(Beginning of Input material)

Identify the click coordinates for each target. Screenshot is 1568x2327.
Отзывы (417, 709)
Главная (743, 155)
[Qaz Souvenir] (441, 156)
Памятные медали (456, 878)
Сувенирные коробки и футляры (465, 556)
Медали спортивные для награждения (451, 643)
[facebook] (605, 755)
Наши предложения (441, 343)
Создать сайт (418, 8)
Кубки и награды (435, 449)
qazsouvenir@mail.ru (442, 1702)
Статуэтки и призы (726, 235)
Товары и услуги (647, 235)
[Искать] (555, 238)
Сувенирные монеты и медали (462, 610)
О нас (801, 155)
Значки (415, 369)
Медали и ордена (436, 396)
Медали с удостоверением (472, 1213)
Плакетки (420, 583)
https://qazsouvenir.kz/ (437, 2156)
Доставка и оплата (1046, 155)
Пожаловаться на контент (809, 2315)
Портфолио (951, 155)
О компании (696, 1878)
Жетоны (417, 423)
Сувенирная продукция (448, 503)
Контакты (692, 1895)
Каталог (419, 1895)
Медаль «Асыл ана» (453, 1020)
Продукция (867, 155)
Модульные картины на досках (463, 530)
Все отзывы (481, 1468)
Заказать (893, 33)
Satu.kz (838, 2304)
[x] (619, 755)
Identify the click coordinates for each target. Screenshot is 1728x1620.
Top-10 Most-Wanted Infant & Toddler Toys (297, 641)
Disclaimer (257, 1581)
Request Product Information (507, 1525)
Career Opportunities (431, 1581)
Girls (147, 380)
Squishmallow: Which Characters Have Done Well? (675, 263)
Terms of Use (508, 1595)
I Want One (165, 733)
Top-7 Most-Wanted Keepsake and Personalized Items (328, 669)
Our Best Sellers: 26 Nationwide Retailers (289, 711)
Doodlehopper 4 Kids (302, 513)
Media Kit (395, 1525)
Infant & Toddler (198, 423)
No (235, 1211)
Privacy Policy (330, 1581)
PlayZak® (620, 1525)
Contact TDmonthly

(End of Input material)

Verbatim reproduction of the entries is required.

→ **Expected answer**:
Identify the click coordinates for each target. Screenshot is 1568x2327.
Отзывы (417, 709)
Главная (743, 155)
[Qaz Souvenir] (441, 156)
Памятные медали (456, 878)
Сувенирные коробки и футляры (465, 556)
Медали спортивные для награждения (451, 643)
[facebook] (605, 755)
Наши предложения (441, 343)
Создать сайт (418, 8)
Кубки и награды (435, 449)
qazsouvenir@mail.ru (442, 1702)
Статуэтки и призы (726, 235)
Товары и услуги (647, 235)
[Искать] (555, 238)
Сувенирные монеты и медали (462, 610)
О нас (801, 155)
Значки (415, 369)
Медали и ордена (436, 396)
Медали с удостоверением (472, 1213)
Плакетки (420, 583)
https://qazsouvenir.kz/ (437, 2156)
Доставка и оплата (1046, 155)
Пожаловаться на контент (809, 2315)
Портфолио (951, 155)
О компании (696, 1878)
Жетоны (417, 423)
Сувенирная продукция (448, 503)
Контакты (692, 1895)
Каталог (419, 1895)
Медаль «Асыл ана» (453, 1020)
Продукция (867, 155)
Модульные картины на досках (463, 530)
Все отзывы (481, 1468)
Заказать (893, 33)
Satu.kz (838, 2304)
[x] (619, 755)
Identify the click coordinates for each target. Screenshot is 1728x1620.
Top-10 Most-Wanted Infant & Toddler Toys (297, 641)
Disclaimer (257, 1581)
Request Product Information (507, 1525)
Career Opportunities (431, 1581)
Girls (147, 380)
Squishmallow: Which Characters Have Done Well? (675, 263)
Terms of Use (508, 1595)
I Want One (165, 733)
Top-7 Most-Wanted Keepsake and Personalized Items (328, 669)
Our Best Sellers: 26 Nationwide Retailers (289, 711)
Doodlehopper 4 Kids (302, 513)
Media Kit (395, 1525)
Infant & Toddler (198, 423)
No (235, 1211)
Privacy Policy (330, 1581)
PlayZak® (620, 1525)
Contact TDmonthly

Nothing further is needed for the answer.